Atacado varias veces, en cierta ocasión permaneció sitiado durante siete días y en condiciones muy precarias en la región salvaje que se extiende entre Ch’en y Ts’ai; mientras los discípulos se lamentaban y afligían, C., como era habitual en él, se distraía tañendo su ch’in, instrumento de cuerda propio del país.
Con fino humorismo, describióse a sí mismo y al grupo del cual formaba parte, como «algo indeterminado, ni pescado ni carne». Sereno y resignado, mostró siempre una gran firmeza. Al cabo de los citados catorce años decidió, inesperadamente, volver a su patria; y en aquella ocasión exclamó, suspirando: «En nuestra ciudad hay hombres jóvenes, algunos demasiado audaces y otros excesivamente modestos y cautos; debemos ir a ayudarles un poco: ¡volvamos a casa!».
Y así, a los sesenta y siete años (484) regresó a Lu, donde uno de sus discípulos había llegado a ser un influyente ministro. Empezó entonces su período más fecundo como escritor y filólogo. Según sus propias palabras, trataba de «recorrer» la tradición más bien que de renovarla. El único libro que escribió fue el Ch’un Ch’iu (v.), en el que se esfuerza principalmente en restablecer el respeto a las jerarquías.

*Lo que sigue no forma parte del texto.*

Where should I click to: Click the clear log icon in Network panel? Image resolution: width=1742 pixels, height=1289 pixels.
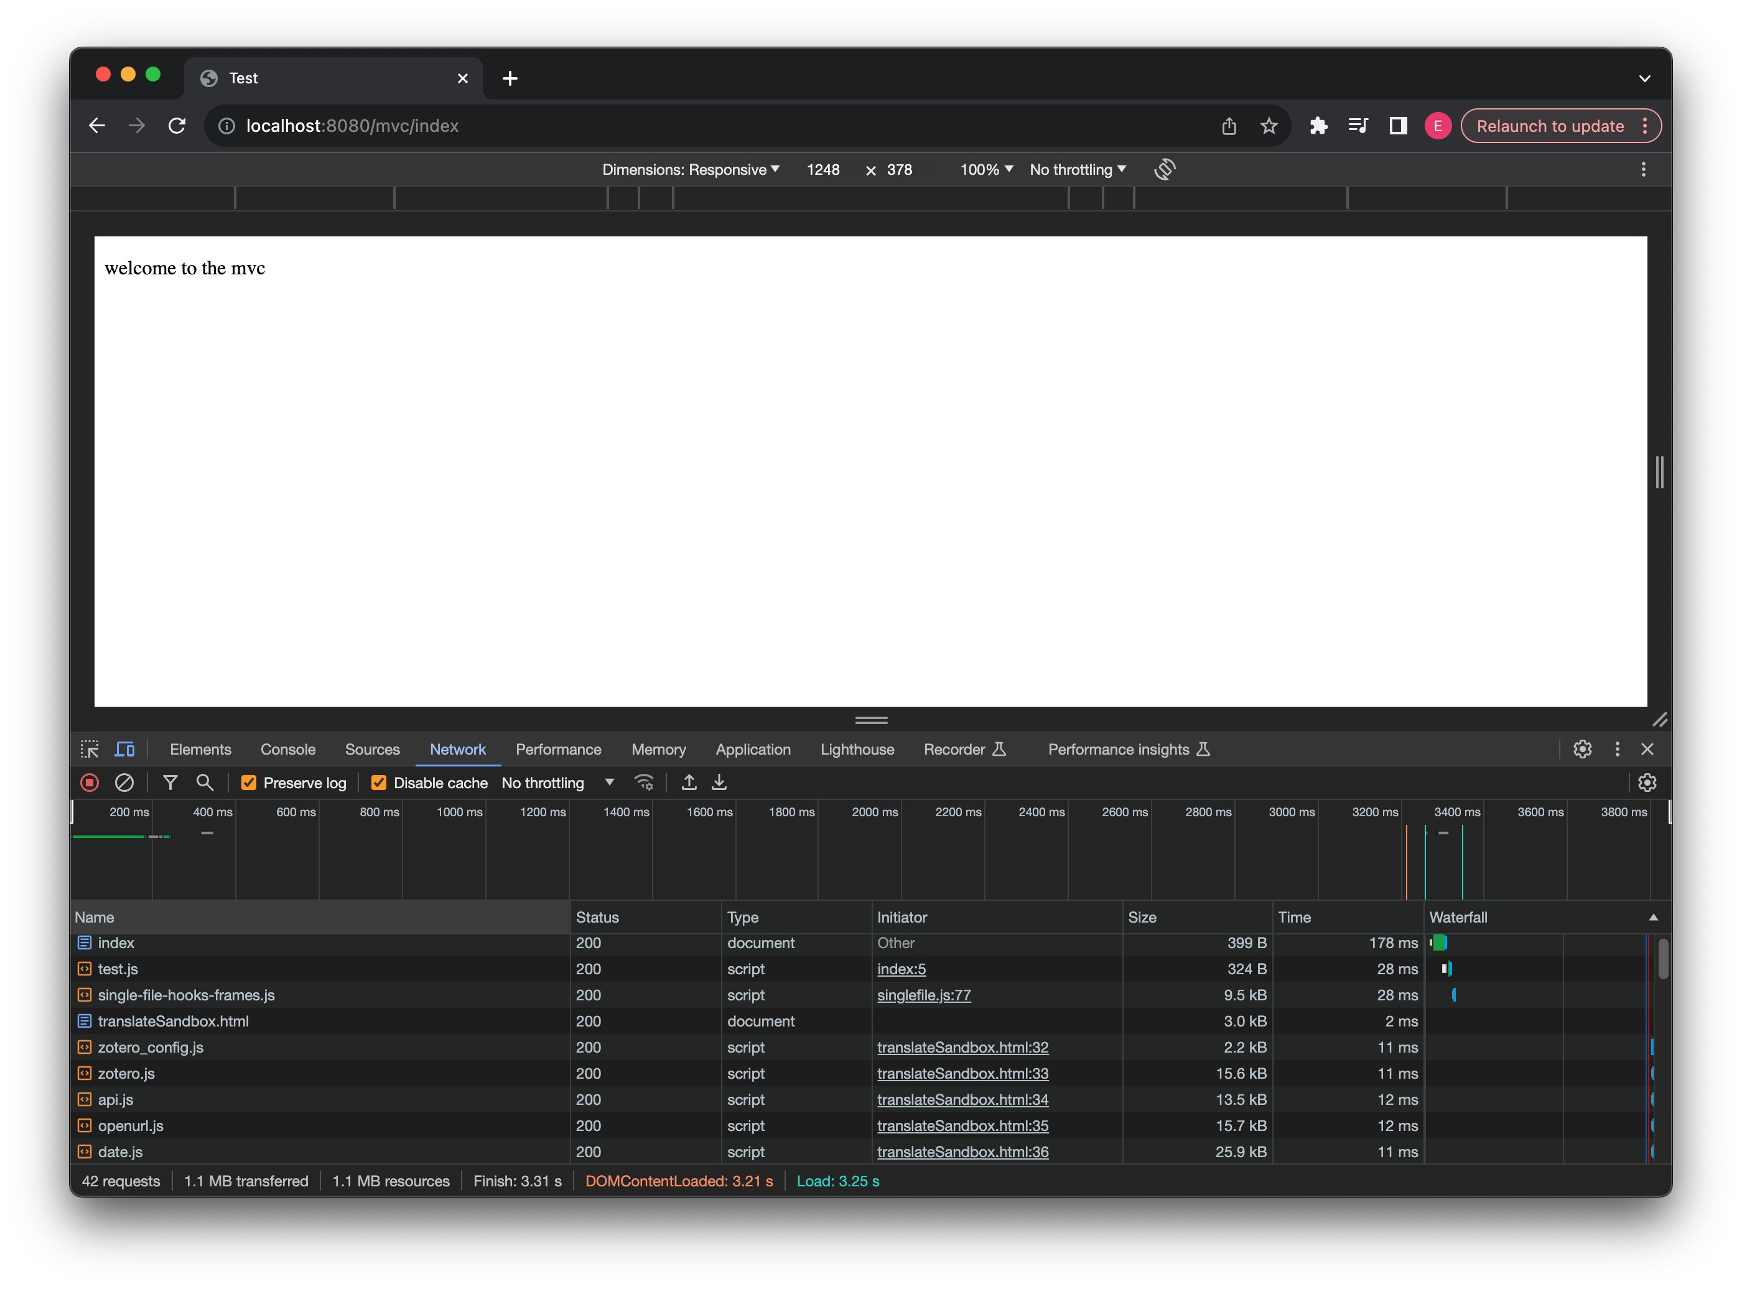[123, 783]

La obra más importante de la escuela no fue escrita por el propio C., sino por sus discípulos; se trata de una colección de frases y sentencias pronunciadas por aquél a lo largo de su vida y presentadas, en general, sin comentarios: el célebre Lun Yü (v.). El sabio murió a los setenta y dos años, gozando fama de gran maestro, pero desconocedor de la influencia que ejercía sobre el pueblo chino.
Se divorció de su mujer y acerca de ello sólo conocemos la turbación y el dolor que las murmuraciones sobre tal separación provocaron en su hijo Li, hombre insignificante. Su sobrino Tzû Ssū, en cambio, llegó a ser un verdadero filósofo y notable maestro de la escuela confuciana.